Now that I have confronted him, he uses the “just friends” explanation and insists it meant nothing. I was just as devastated as I would have been had they been involved sexually.
He doesn’t feel I have a right to demand an end to this relationship immediately and completely. To me, this is a classic example of emotional infidelity. Your thoughts and advice? — Brokenhearted
Dear Brokenhearted: Friends invite one another over to the house to meet the wife and kids. Friends call on the home phone and chitchat with the spouse until the friend comes to the phone. Friends go bowling, attend ballgames together and share family vacations.
That’s what friends do.
Your husband’s relationship doesn’t pass the friendship smell test, and furthermore, I suspect he knows it.
You and your husband can pull yourselves back from the brink, but only if you talk this through and agree to be completely open and honest with each other. He needs to tell you what’s going on and why — and you need to listen to his story and then tell him how you feel and what you think should happen next.
A marriage counselor will help you two have the conversations you must have.
Dear Amy: I’m responding to a letter from “Shy Nude.” Shy’s friends were encouraging her and her husband to join them on a vacation at a nudist resort.
I’ve never had a “buff” body, but in the ’70s I lived, and participated, in a clothing-optional apartment complex when I lived in Texas.
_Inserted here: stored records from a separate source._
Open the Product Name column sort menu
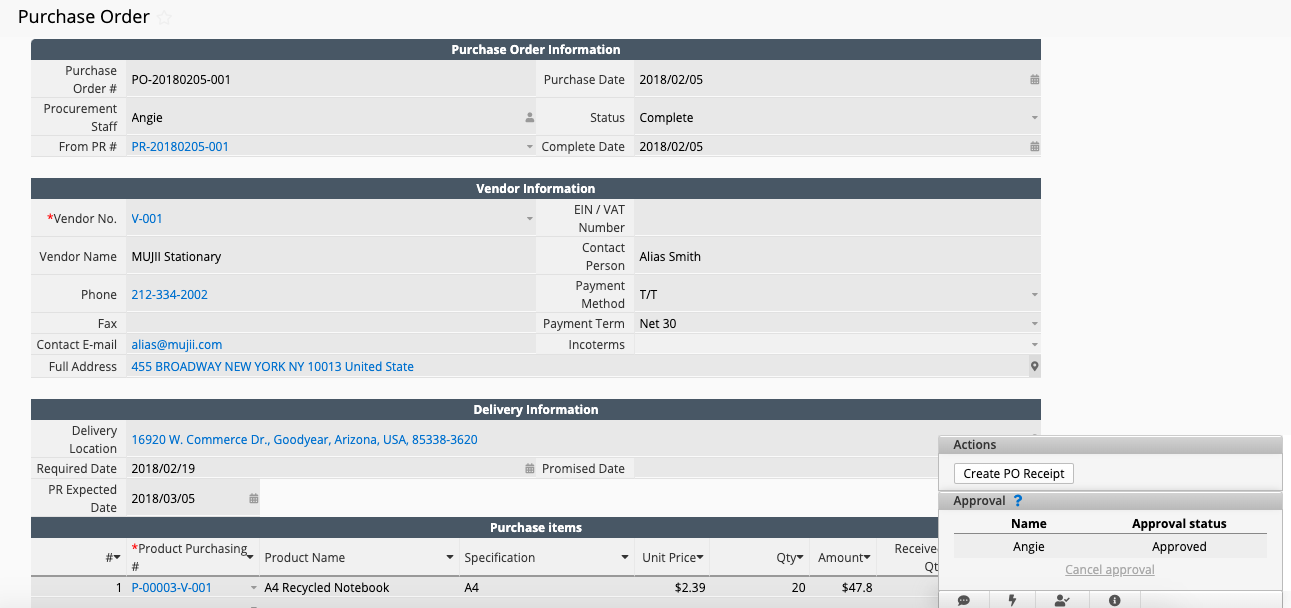The width and height of the screenshot is (1291, 608). tap(449, 558)
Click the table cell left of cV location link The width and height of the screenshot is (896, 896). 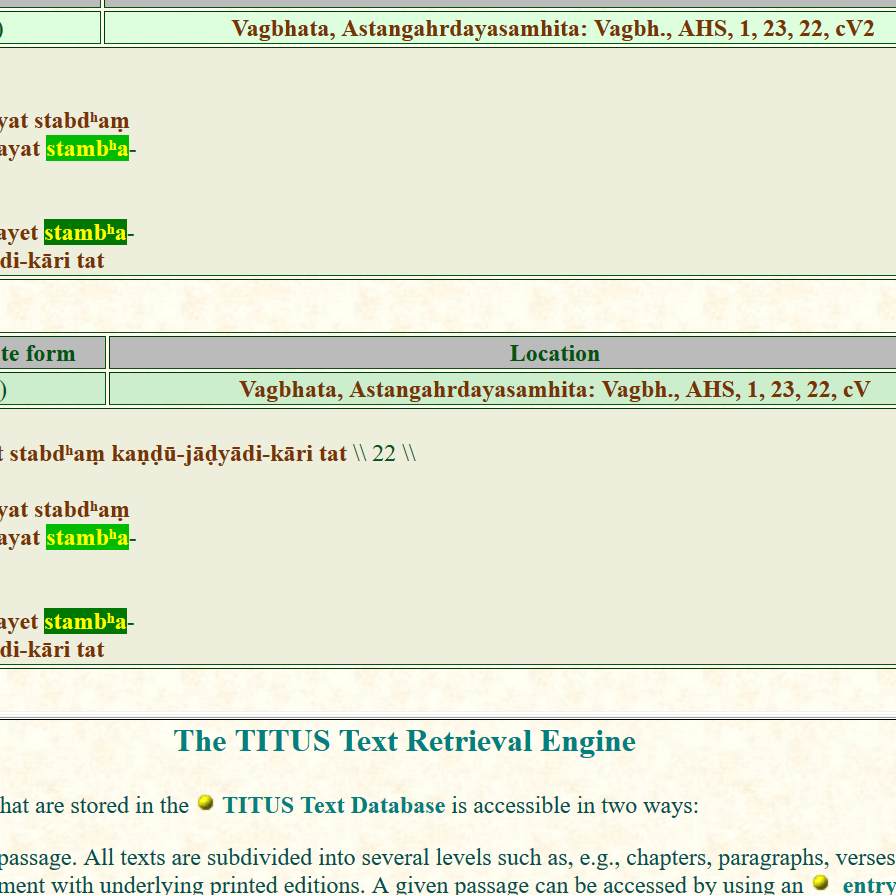50,389
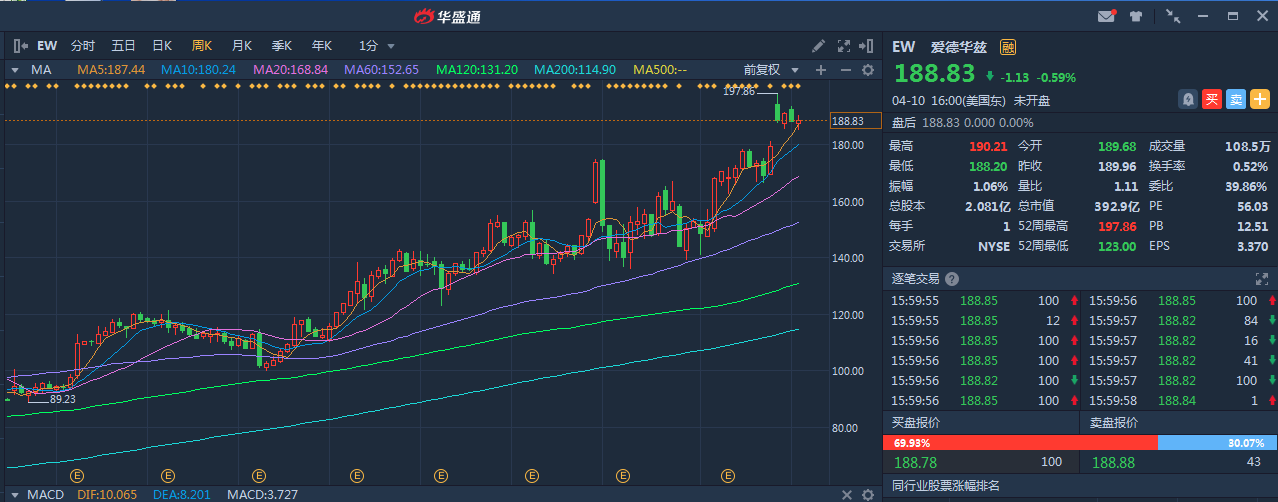
Task: Add EW to watchlist with plus button
Action: 1260,99
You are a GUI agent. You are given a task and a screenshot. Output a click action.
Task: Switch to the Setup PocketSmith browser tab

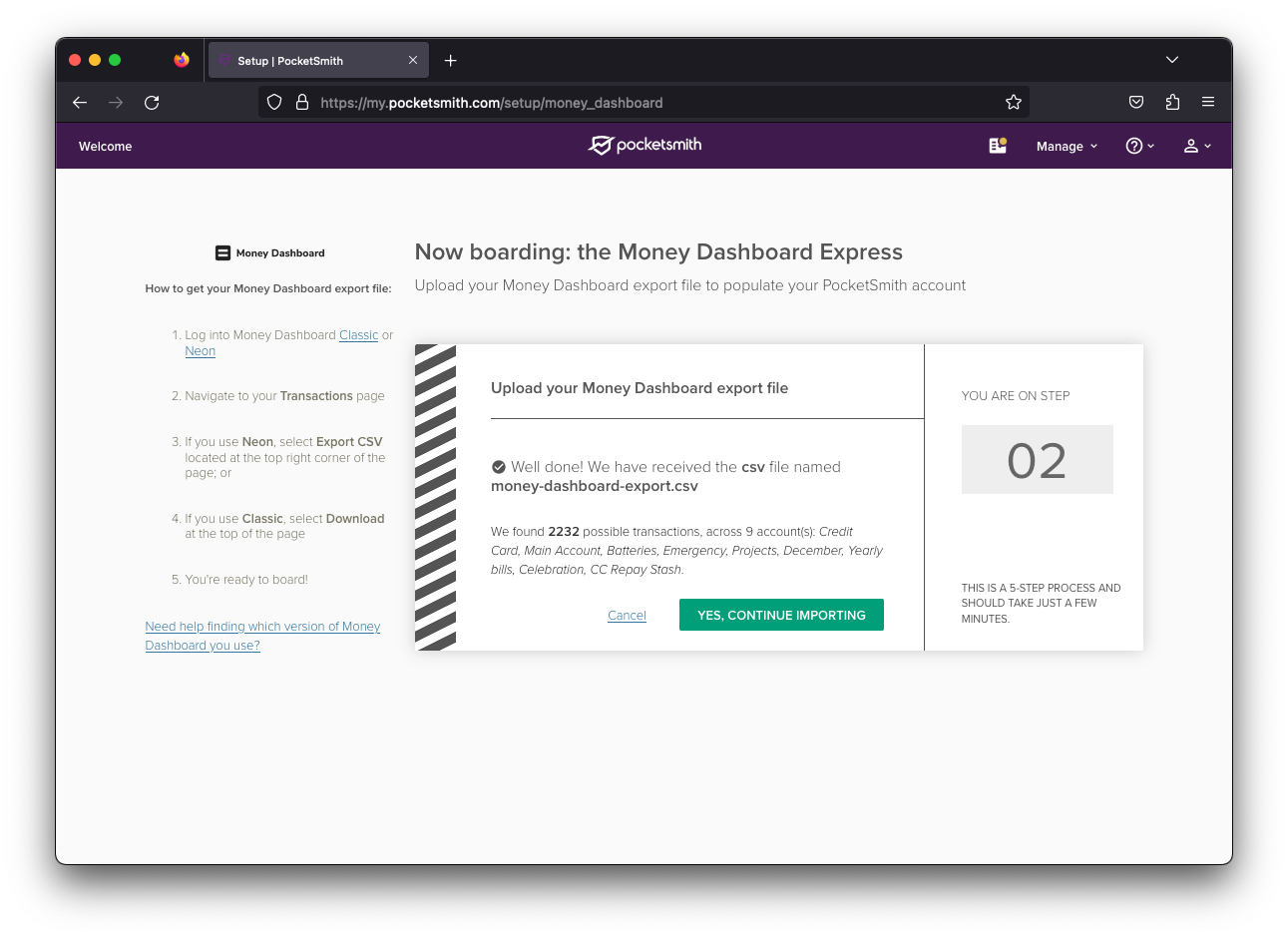pos(299,59)
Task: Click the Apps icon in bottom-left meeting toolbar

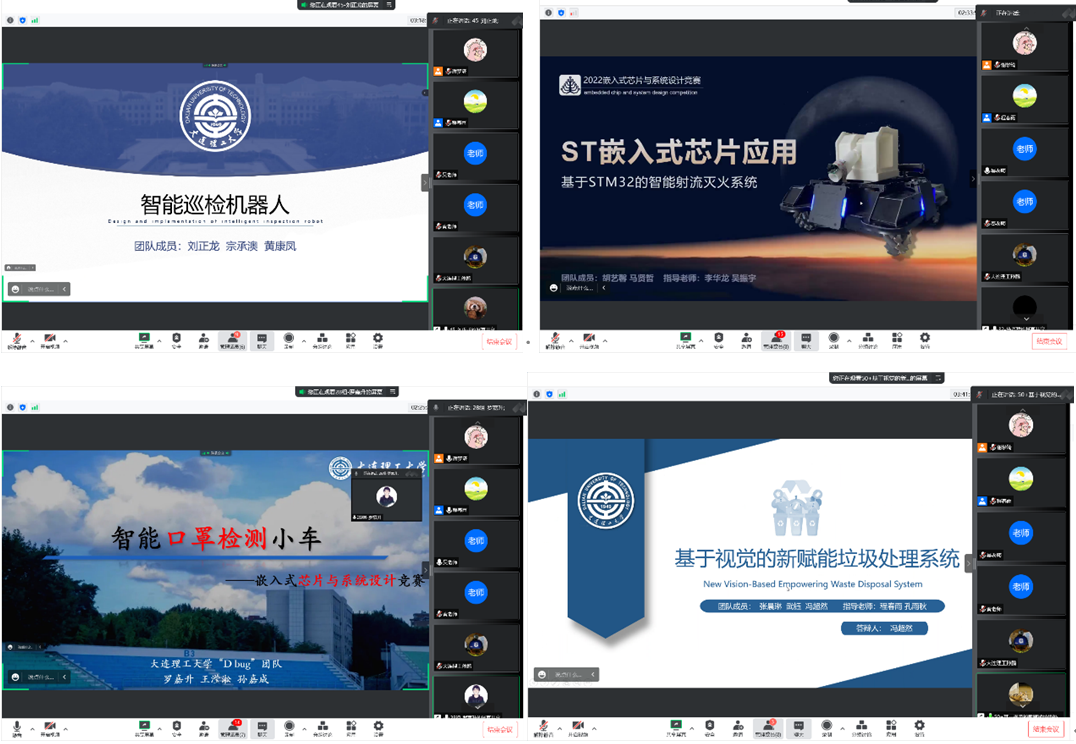Action: click(350, 727)
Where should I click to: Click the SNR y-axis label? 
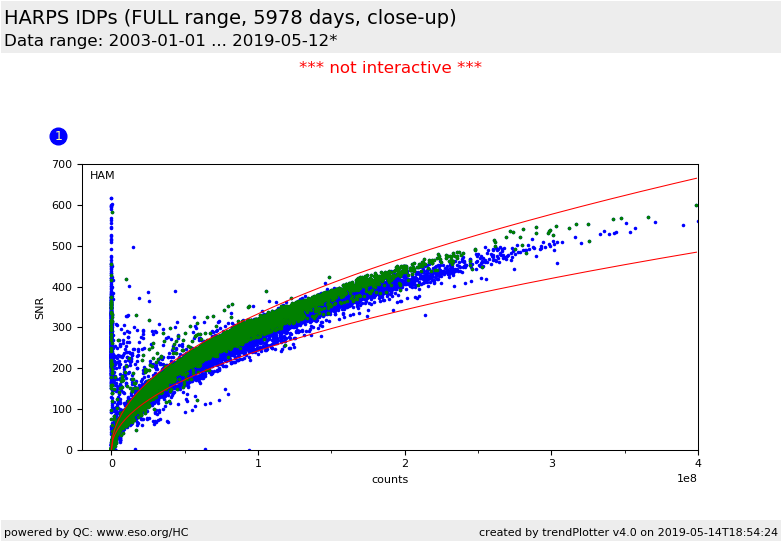pos(40,307)
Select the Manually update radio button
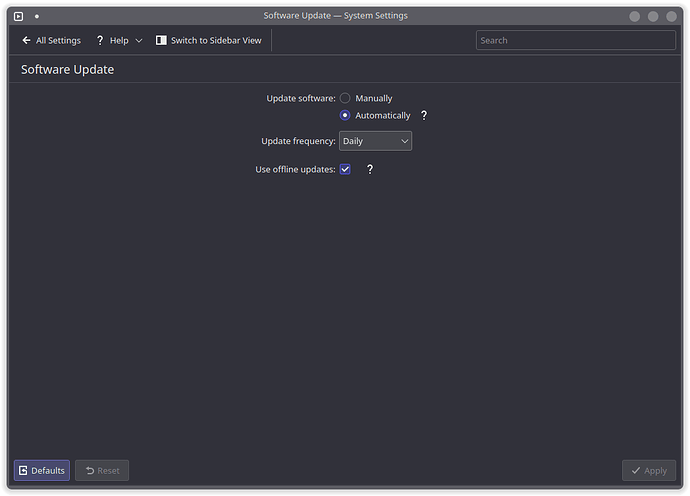The height and width of the screenshot is (496, 690). pos(345,98)
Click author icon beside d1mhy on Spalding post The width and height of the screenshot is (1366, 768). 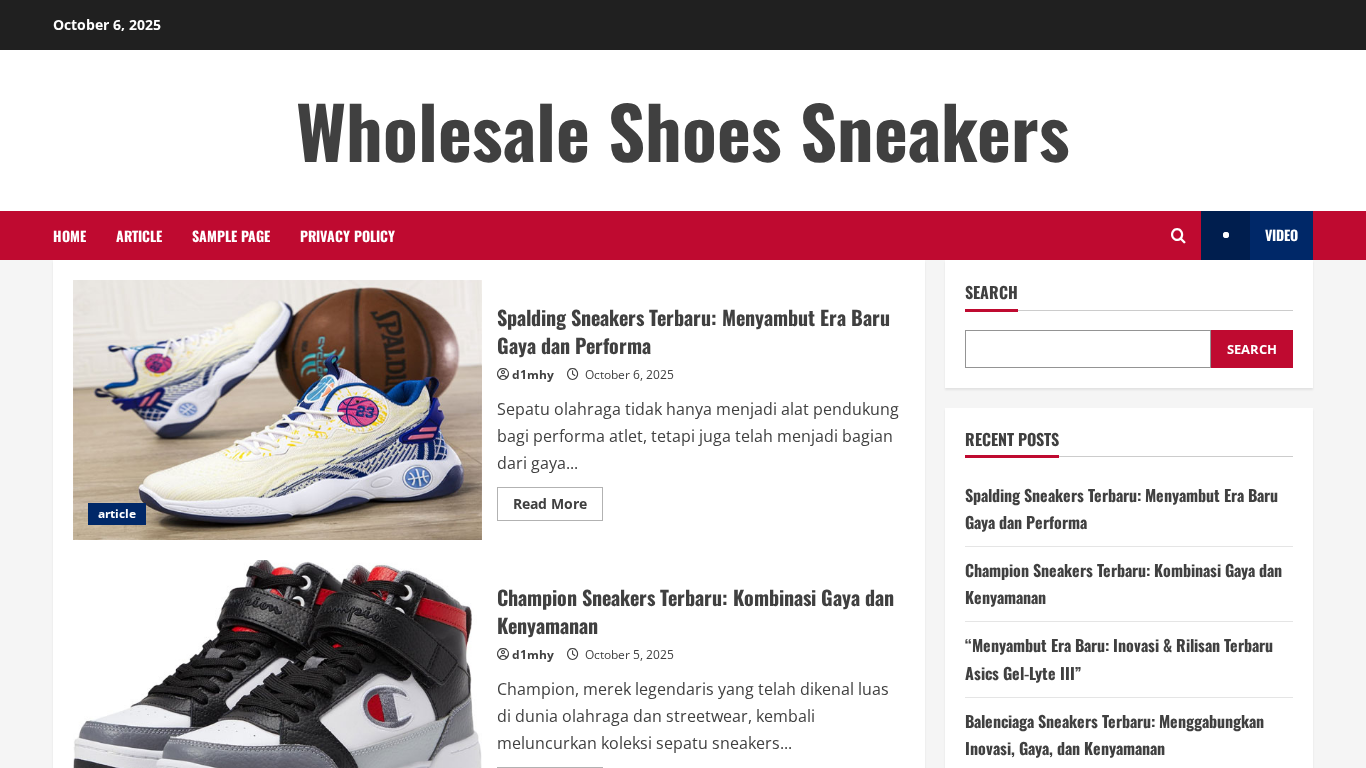point(503,374)
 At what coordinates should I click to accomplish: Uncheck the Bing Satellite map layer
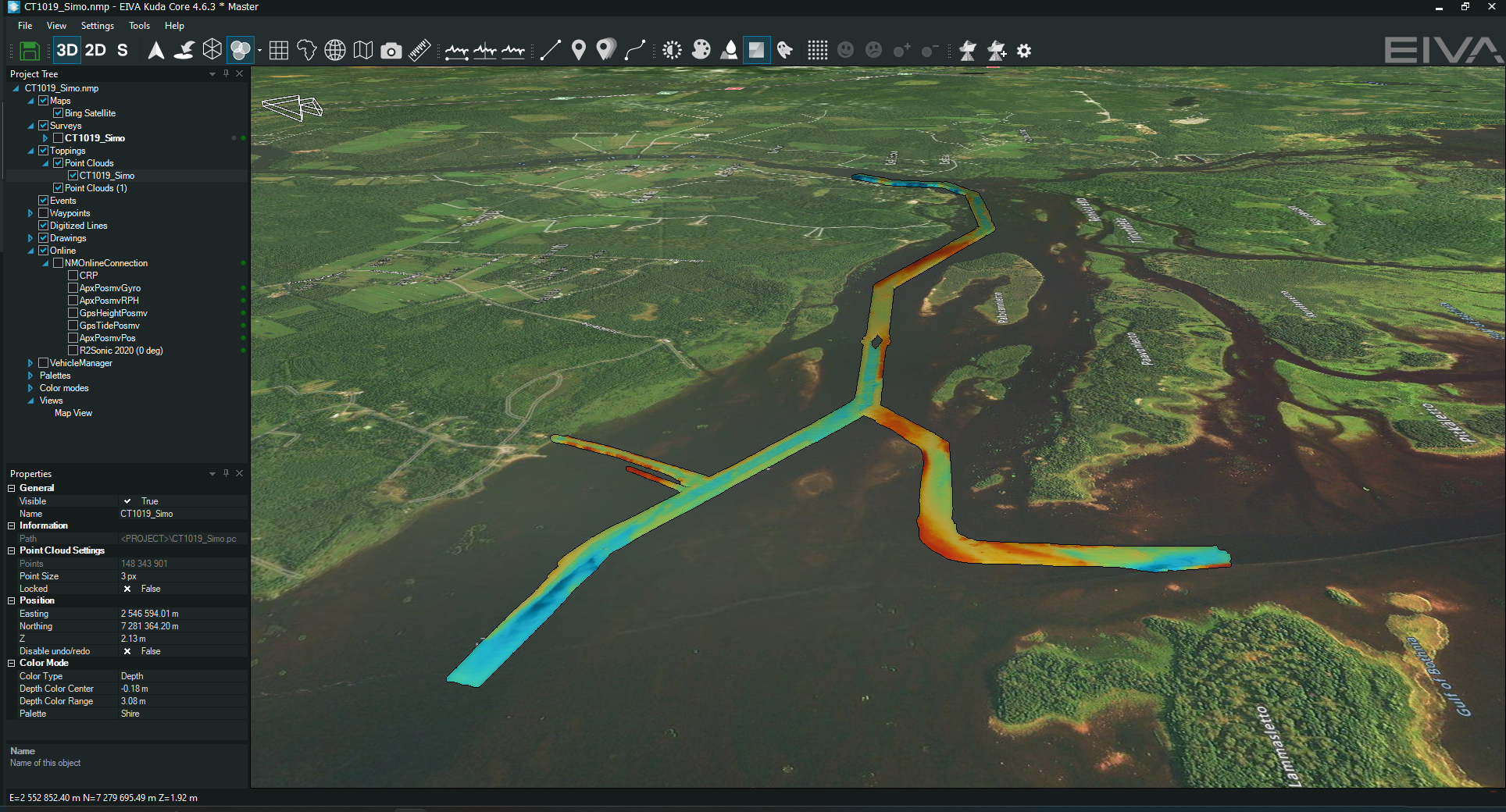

There were 79 units inhabited by families, couples, single men and single women of assorted sizes, shapes and ages (the oldest was in her 60s, the youngest a newborn). After the first 15 minutes of being nude, it felt like the most natural way to live. No one pointed, snickered or made any untoward comments to anyone else regarding their physicality. It was the only place I’ve ever lived where I knew all my neighbors.